Tang: The constant pressure to need to constantly develop innovative solutions at reducing costs to keep up with competition results in lead CIOs implementing to implement quick-fix solutions.  These band-aid solutions are often quicker and cheaper than the alternative. When an organization allocates its entire budget to tackling technical debt through short term solutions, the volume of their technical debt remains stagnant.

By maintaining legacy applications, businesses are prone to experience losses. The liability of legacy applications is associated with security, talent leakage, and an inability to innovate quickly or pivot with changing markets.

The greatest challenge for businesses is to reach a stage of application modernization, enabling them to reduce costs while ensuring that they implement long-term solutions. Many firms seek partners that can support them in the application modernization process, while their internal teams focus on other business priorities.

How should organizations avoid future technical debt?

Tang: Organizations can start by tracing the ownership of tech debt for an app or system to the profit and loss (P&L) that it serves. Tackling tech debt via infrequent IT mega projects poses high execution risk and often hinders a business’ ability to compete while a project is underway. Instead, companies should earmark a portion of their IT budget to pay down tech debt consistently and predictably over a strategic period.

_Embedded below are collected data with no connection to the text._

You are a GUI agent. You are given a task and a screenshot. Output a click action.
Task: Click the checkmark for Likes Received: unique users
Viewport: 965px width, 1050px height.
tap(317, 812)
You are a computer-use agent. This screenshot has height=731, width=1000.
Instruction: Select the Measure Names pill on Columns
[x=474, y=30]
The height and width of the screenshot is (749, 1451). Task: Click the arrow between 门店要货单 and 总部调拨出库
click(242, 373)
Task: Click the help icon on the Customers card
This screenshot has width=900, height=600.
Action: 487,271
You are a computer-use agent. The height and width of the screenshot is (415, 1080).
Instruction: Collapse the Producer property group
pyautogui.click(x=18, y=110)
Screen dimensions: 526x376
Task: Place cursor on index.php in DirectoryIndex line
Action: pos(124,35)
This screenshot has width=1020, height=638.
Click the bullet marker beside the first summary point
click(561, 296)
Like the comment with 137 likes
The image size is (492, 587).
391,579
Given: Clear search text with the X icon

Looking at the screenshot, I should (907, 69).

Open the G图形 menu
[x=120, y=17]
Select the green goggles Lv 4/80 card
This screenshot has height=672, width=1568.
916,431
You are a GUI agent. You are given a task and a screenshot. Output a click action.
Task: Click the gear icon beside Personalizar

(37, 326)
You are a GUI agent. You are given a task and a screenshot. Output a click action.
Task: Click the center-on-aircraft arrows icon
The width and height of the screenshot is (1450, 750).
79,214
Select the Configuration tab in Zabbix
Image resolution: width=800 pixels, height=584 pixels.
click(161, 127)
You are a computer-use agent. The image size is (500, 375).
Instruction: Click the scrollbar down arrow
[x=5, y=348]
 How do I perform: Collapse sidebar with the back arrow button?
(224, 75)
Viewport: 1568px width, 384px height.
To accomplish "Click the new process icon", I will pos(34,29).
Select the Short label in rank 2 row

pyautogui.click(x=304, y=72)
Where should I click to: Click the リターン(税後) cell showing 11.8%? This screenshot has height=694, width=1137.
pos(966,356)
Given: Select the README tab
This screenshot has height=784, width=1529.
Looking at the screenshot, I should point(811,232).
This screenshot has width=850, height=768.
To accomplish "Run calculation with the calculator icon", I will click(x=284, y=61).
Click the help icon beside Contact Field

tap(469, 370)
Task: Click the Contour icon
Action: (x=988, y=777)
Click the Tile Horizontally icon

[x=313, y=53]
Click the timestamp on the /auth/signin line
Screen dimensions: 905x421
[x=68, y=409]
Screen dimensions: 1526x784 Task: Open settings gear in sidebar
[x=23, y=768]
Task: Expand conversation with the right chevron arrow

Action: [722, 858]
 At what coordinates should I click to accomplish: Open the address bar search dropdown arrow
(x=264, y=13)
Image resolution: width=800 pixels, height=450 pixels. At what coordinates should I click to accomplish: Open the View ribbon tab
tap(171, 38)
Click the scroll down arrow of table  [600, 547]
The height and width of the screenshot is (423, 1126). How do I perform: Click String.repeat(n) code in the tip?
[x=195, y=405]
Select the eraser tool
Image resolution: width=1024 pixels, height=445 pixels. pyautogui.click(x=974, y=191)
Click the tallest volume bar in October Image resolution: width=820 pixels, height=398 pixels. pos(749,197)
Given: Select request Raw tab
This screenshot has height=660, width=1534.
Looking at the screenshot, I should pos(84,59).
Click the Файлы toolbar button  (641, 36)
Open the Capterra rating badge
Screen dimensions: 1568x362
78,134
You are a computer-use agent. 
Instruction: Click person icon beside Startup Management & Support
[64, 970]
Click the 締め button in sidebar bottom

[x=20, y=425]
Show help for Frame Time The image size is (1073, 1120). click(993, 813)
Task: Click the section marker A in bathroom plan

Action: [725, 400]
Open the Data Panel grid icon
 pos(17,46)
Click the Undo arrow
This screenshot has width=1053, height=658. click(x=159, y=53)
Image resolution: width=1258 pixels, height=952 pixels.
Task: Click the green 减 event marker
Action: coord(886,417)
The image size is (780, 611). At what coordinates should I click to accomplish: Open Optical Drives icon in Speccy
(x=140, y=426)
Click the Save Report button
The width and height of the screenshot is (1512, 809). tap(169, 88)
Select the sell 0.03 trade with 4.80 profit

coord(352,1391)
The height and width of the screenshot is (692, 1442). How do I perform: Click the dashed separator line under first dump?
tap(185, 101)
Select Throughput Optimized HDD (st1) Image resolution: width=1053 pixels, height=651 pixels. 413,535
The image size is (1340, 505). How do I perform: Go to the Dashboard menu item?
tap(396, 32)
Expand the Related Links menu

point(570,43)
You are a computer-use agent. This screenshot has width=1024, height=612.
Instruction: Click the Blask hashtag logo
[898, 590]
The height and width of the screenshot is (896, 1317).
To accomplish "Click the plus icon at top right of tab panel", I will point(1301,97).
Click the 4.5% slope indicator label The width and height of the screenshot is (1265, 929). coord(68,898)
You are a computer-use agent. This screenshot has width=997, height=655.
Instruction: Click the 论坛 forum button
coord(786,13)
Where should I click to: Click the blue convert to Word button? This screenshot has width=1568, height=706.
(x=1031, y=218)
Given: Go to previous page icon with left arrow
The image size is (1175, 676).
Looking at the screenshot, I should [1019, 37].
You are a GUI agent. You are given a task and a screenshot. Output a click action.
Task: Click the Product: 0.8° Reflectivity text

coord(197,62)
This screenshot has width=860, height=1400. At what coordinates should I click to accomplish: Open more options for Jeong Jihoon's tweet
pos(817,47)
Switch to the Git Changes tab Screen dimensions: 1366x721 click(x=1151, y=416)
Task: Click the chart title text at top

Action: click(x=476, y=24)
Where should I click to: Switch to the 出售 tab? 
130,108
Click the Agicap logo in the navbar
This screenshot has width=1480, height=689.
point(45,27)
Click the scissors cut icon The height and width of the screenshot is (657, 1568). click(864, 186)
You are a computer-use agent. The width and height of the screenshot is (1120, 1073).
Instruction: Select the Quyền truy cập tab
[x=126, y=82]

Organisations should also dedicate resources to tackling tech debt. When organisations reach a unified view of their strategic goals as well as their tech-debt position, they must send a clear message that the organisation prioritises tackling the pervasive issue of debt accumulation.

If an organisation adopts DevOps by partnering with a third party, it must engage a vendor with the right capabilities that complements and enhances what it already possesses. IT teams want to plug in skills that match operational models to create cross-functional teams – they don’t want to create dependencies on external parties. When an organisation has a solid development and product team but requires assistance with infrastructure, their partner will have to swap in as an extension of that team.

Continuous application modernisation is critical to eliminating technical debt and boosting an organisation’s ability to create new customer experiences, add value and services, and increase time to market.

Traditionally, application modernisation has been IT-centric. Application modernisation has long been a function of DevOps or traditional IT architecture, implemented to refactor, re-purpose or consolidate legacy software. By creating the right application environment, organisations will be able to adapt for the future adequately.